Sibélia Zanon
Quantas vezes ao chegar em casa, cansada do trabalho ou animada com alguma perspectiva, insegura com o mundo ou cheia de esperança, escuto os passos do Guilherme vindo em minha direção… o riso brincante se esticando até o olhar sem disfarce. Basta o barulho da porta do elevador se abrindo, e eu já posso quase vê-lo, porque a voz, a atmosfera e os movimentos todos chegam antes mesmo dele. É como se ele estivesse atento ali pela sua sala e pudesse pressentir minha chegada.
Não tivemos muito contato, mas os poucos momentos juntos foram marcantes. Sem a intenção, ele me fez ter a sensação de pertencer a um conjunto, uma sensação quase de proteção e de unidade. Algo solidário, simpático e até divertido.
Dizem, porém, que o que é bom não é para sempre. E foi num desses dias que ouvi a outra voz. Voz que se adiantou como pôde, quase não chegando a tempo: “Não, Guilherme!”. Pude ainda ouvir o Guilherme ficando na pontinha dos pés, as mãos pequenas alcançando as chaves, mas a voz mais forte o intimidou, e naquele dia… não nos encontramos. Aquilo aconteceu outras vezes. Senti um misto de completa compreensão e uma pitada de decepção.

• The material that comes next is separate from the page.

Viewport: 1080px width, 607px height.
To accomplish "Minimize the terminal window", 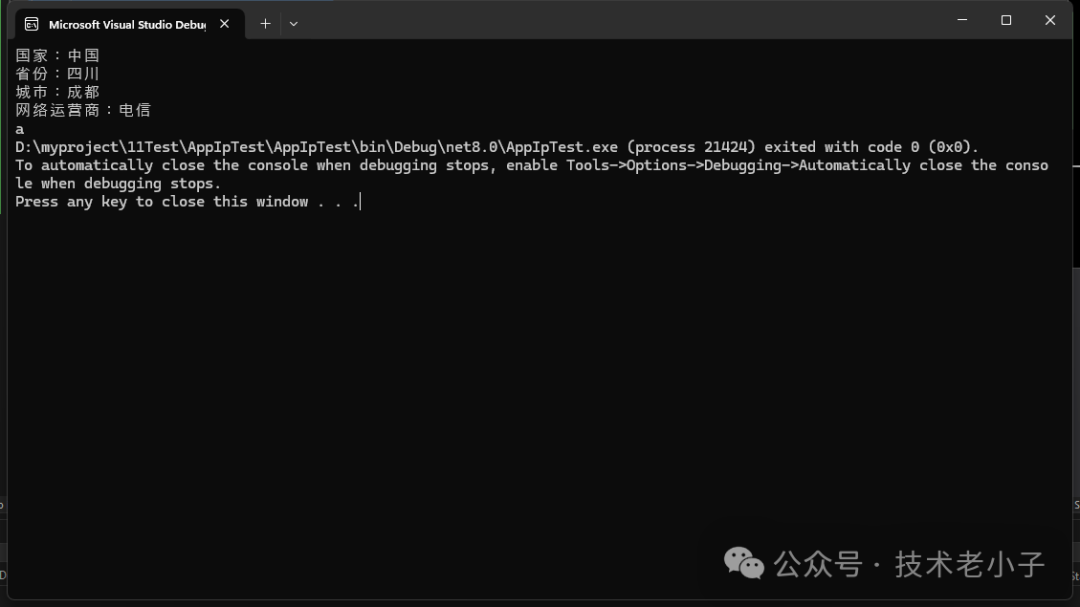I will click(x=962, y=20).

Sim, se fosse meu filho, certamente eu faria o mesmo. Também considero isso educação. Afinal, ir olhar o morador do apartamento vizinho, a cada vez que ele entra ou sai de casa, parece invasão de privacidade ou mesmo uma curiosidade desmedida. Mas, será? Fiquei me questionando até que ponto educamos e até que ponto moldamos uma pessoa a ser comedida e pouco espontânea. Até que ponto os comportamentos são socialmente corretos ou não e onde ficam todas essas regras armazenadas…
Assumimos todas elas como verdade absoluta: quando aparece alguém em tal situação, julgamos que temos de fazer isso. Se alguém fala aquilo, fingimos que não discordamos para sermos gentis. E tudo isso vai criando uma gigantesca massa anônima de presidiários dentro de si mesmos.

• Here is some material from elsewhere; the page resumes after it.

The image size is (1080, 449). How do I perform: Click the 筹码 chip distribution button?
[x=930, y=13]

É claro que a mãe do Guilherme não é a grande vilã do mundo. Mas os dois me fizeram pensar… A minha porta se abre, a porta dele também. Nos encontramos frente a frente no minúsculo hall do elevador, que serve nossos apartamentos. Ele sorri escancarado e maroto.

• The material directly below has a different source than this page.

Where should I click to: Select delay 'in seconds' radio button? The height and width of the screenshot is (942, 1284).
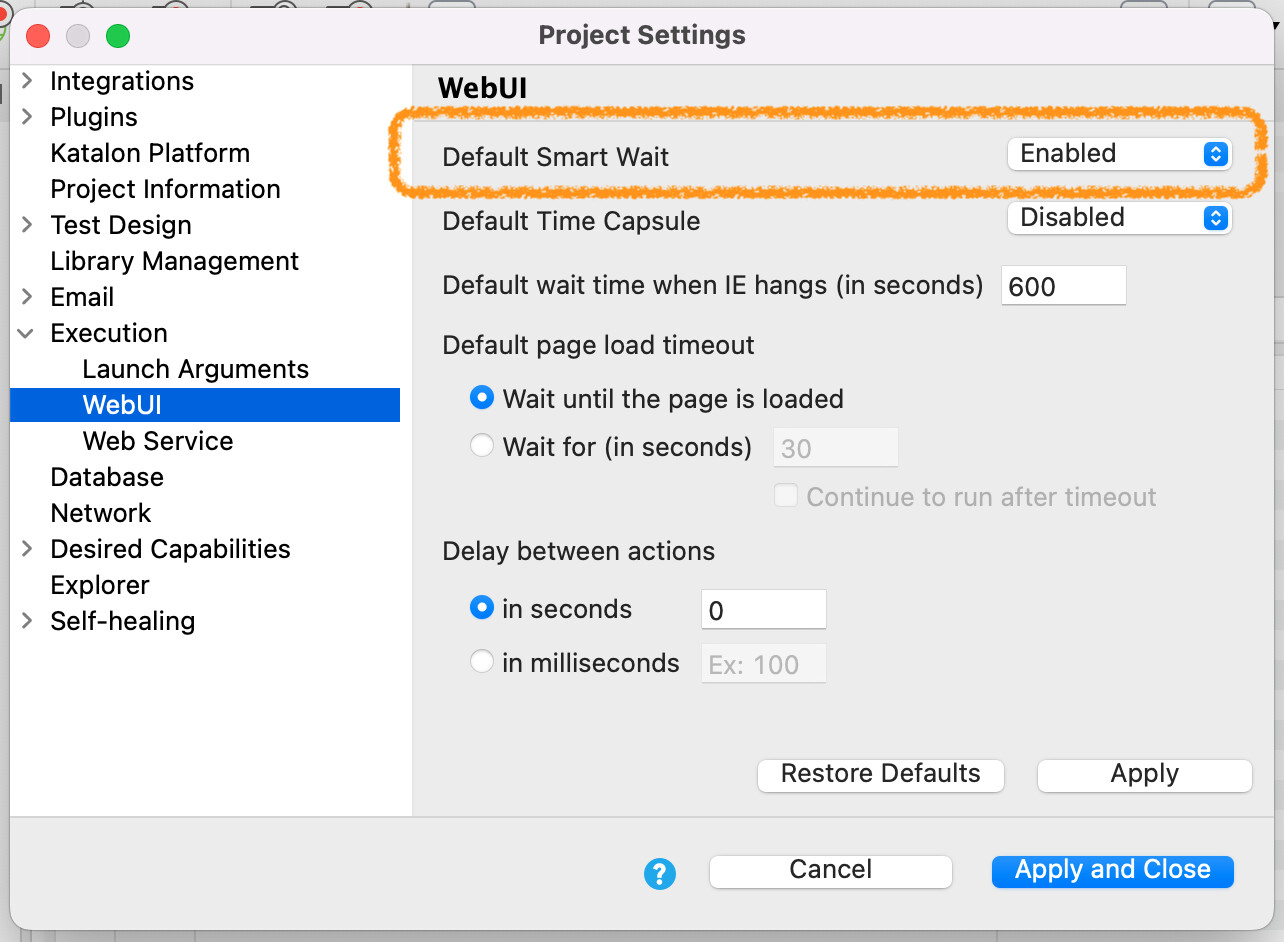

É bom descobrir vez ou outra, despretensiosamente, que o anonimato da grande cidade ainda guarda Guilhermes. Guilhermes crianças, moços, adultos ou velhos nos mais surpreendentes becos do dia. Ainda que poucos, eles deixam suas marcas…
Sabe, Guilherme, acho que amanhã vou me espelhar em você e sorrir um pouco mais para a pessoa que eu encontrar no elevador. E não vou sentir medo ou pressa ou indiferença e serei mais curiosa. Vou ter curiosidade suficiente para querer saber quem é aquela pessoa que mora bem ao meu lado e que cara ela tem…
Ah, Guilherme, como eu gostaria de conhecer mais pessoas como você! Mal imagina a sua mãe… Mal sabe ela que os seus passos apressados e seu sorriso ultrapassam as paredes do apartamento… e que a sua espiadinha diária faria o final do meu dia mais engraçado e acolhedor.